Concetti Chiave
- Le piastrine, prive di organuli, sono essenziali per la coagulazione del sangue e hanno una concentrazione di circa 400.000 per millimetro cubo.
- Il processo di coagulazione è rapido e coinvolge il fibrinogeno, che si trasforma in fibrina per sigillare le lesioni nei vasi sanguigni.
- Le piastrine si attivano e cambiano forma quando entrano in contatto con il collagene esposto a seguito di una ferita.
- La produzione delle piastrine avviene nel midollo osseo tramite frammenti cellulari chiamati megacariociti.

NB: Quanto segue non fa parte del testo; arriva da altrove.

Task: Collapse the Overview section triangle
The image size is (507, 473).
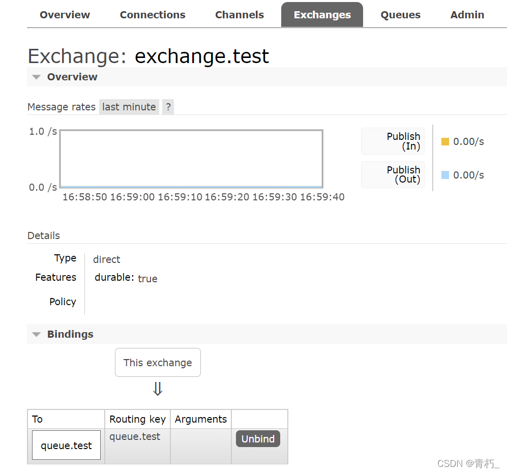Action: 36,77
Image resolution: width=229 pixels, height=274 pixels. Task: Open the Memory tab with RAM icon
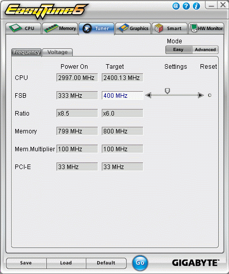(x=60, y=29)
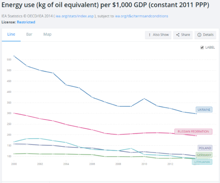Click the vertical dots icon beside Also Show
Image resolution: width=220 pixels, height=183 pixels.
coord(149,35)
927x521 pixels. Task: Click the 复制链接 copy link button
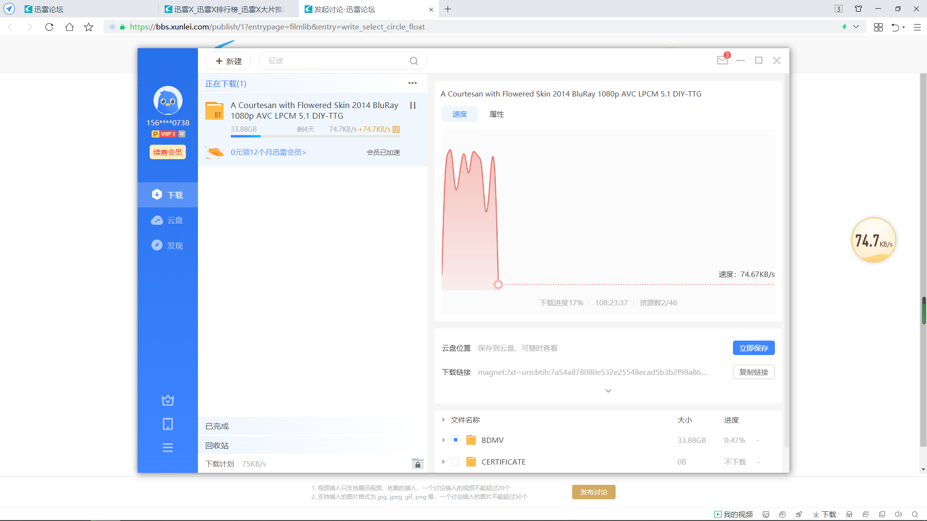(x=753, y=372)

- Disturbi come l'emofilia e malattie epatiche possono compromettere la coagulazione, causando emorragie incontrollate.
Funzione delle piastrine
Caratteristica principale delle piastrine che le differenzia rispetto alle altre cellule sanguigne è l’essere prive di organuli. La loro concentrazione normale è pari a circa 400.000 al millimetro cubo. Nonostante il loro numero ridotto, sono in grado di assolvere a una funzione vitale dell’organismo umano: essere responsabili della coagulazione sanguigna al fine di sigillare eventuali fessuri verificatisi in seguito alla lesione delle pareti dei vasi.
Processo di coagulazione
Scopo della coagulazione è evitare una eccessiva fuoriuscita di sangue, che potrebbe altrimenti provocare una grave una forte emorragia. L’altro maggiore attore insieme alle piastrine del processo coagulativo è il fibrinogeno, una proteina “inattiva” presente nel plasma. La coagulazione è un processo estremamente rapido. Nel momento in cui si apre una ferita, il collagene entra in contatto con il flusso sanguigno generando la risposta delle piastrine.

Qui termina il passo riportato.